→ **Work required**: Extract the lines of the material below word for word, beginning at the line that contains "Image resolution: width=1389" and ending after the line that contains "coord(115,238)", both lines included.

Word and element location records

# # # #

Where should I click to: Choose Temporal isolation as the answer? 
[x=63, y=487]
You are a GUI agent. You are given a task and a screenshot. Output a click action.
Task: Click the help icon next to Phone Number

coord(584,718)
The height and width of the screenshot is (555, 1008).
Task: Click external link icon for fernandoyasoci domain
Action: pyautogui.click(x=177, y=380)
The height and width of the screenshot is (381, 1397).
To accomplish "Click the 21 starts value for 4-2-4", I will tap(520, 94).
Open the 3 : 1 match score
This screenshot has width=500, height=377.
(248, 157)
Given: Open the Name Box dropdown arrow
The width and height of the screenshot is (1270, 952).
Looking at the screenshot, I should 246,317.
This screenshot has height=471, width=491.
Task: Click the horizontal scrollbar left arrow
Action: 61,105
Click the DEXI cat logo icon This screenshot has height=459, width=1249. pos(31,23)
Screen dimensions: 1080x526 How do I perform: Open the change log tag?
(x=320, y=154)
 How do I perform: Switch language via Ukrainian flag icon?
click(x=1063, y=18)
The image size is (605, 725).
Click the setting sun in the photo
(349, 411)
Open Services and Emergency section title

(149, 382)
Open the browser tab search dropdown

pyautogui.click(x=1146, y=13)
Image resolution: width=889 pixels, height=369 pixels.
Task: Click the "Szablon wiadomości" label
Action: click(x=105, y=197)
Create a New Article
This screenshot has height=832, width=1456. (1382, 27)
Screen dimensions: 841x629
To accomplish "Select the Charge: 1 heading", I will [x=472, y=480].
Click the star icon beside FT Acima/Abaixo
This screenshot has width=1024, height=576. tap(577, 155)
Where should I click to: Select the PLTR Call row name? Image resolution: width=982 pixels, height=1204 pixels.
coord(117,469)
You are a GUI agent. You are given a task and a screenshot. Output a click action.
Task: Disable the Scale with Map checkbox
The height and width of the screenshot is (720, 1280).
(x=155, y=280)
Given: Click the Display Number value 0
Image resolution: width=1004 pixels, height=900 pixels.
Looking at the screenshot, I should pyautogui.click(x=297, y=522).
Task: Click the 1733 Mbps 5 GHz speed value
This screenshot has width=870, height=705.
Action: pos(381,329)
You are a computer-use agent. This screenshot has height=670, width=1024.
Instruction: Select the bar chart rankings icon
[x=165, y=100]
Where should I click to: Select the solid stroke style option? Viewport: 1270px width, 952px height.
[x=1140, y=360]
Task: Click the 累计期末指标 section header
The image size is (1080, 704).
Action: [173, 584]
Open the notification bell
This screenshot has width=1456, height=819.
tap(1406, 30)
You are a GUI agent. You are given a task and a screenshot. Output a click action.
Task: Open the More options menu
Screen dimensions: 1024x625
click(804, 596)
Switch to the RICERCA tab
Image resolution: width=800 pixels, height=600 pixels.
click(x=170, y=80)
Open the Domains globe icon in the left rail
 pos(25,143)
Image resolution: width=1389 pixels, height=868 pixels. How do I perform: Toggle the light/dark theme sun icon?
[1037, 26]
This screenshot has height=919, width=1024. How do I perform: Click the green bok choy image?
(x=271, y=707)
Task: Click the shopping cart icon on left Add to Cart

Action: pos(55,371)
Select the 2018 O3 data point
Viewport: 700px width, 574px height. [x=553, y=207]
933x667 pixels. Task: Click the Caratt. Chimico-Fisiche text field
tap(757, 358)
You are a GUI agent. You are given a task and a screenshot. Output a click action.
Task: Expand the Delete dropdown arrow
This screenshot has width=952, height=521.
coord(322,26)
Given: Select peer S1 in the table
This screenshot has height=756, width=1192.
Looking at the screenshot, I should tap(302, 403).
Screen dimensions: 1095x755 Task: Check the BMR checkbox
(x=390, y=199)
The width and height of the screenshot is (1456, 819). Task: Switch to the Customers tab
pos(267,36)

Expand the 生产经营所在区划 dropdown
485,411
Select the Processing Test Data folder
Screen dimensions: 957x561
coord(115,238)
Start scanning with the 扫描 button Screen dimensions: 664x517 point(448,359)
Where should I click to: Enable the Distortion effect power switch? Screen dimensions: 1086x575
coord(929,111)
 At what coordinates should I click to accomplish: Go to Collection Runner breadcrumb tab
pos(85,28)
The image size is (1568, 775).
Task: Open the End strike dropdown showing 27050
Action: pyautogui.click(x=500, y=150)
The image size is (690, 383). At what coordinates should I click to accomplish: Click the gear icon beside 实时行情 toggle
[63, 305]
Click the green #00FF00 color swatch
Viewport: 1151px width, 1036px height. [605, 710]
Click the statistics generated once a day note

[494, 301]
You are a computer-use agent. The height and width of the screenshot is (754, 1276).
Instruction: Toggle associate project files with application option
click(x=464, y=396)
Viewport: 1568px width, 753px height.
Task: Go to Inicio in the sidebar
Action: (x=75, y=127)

# # # #

→ **Right answer**:
Image resolution: width=1389 pixels, height=868 pixels. How do I perform: Toggle the light/dark theme sun icon?
[1037, 26]
This screenshot has height=919, width=1024. How do I perform: Click the green bok choy image?
(x=271, y=707)
Task: Click the shopping cart icon on left Add to Cart

Action: pos(55,371)
Select the 2018 O3 data point
Viewport: 700px width, 574px height. [x=553, y=207]
933x667 pixels. Task: Click the Caratt. Chimico-Fisiche text field
tap(757, 358)
You are a GUI agent. You are given a task and a screenshot. Output a click action.
Task: Expand the Delete dropdown arrow
This screenshot has width=952, height=521.
coord(322,26)
Given: Select peer S1 in the table
This screenshot has height=756, width=1192.
Looking at the screenshot, I should tap(302, 403).
Screen dimensions: 1095x755 Task: Check the BMR checkbox
(x=390, y=199)
The width and height of the screenshot is (1456, 819). Task: Switch to the Customers tab
pos(267,36)

Expand the 生产经营所在区划 dropdown
485,411
Select the Processing Test Data folder
Screen dimensions: 957x561
coord(115,238)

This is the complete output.